Lagarde imperturbable
La Belgique n’est évidemment pas la seule à connaître une envolée des prix. En Espagne, elle a atteint 5,6 % sur un an en novembre, soit son niveau le plus élevé depuis septembre 1992. Idem en Allemagne où la hausse des prix a culminé 5,2 %, là aussi son plus haut niveau depuis 1992.
Dans ces conditions peu banales la présidente de la Banque centrale européenne (BCE), la Française Christine Lagarde, continue pourtant de marteler qu’un durcissement monétaire serait la mauvaise réponse aux problèmes économiques. L’indice allemand des prix harmonisé, qui sert de référence au niveau européen, a lui affiché une hausse de 6 % sur un an, atomisant l’objectif de la BCE d’une inflation à 2 % dans la zone euro.

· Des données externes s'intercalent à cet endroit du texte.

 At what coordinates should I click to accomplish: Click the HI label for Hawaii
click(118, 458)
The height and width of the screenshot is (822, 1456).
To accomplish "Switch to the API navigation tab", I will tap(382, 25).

La BCE, comme d’autres banques centrales, fait ainsi face à un dilemme : comment contenir une inflation qui accélère sans étouffer une croissance atone ? Tandis que la banque fédérale américaine devrait entamer un cycle de hausse de ses taux durant l’année 2023, et la Banque d’Angleterre faire un premier pas probablement dès décembre, selon les observateurs, la banque centrale européenne tient, elle, à ne pas resserrer trop vite ses taux, jugeant que cela serait contre-productif pour l’économie.
« Si nous resserrions la politique monétaire maintenant, il n’y aurait pas un porte-conteneurs ni un chauffeur de camion de plus », a clamé Christine Lagarde dans un portrait que lui consacre lundi le quotidien allemand Süddeutsche Zeitung (SZ). Durant le week-end, la Française avait assuré que la BCE voudra « intervenir quand ce sera nécessaire » dans une interview à la Frankfurter Allgemeine Zeitung. Selon ses explications, l’économie souffre d’une « inflation largement tirée par les contraintes d’approvisionnement et les prix de l’énergie », autrement dit des domaines où la BCE est impuissante pour agir, ajoute-t-elle dans la SZ. Ces effets devraient du reste s’estomper l’an prochain, avec comme conséquence un nouveau ralentissement des prix.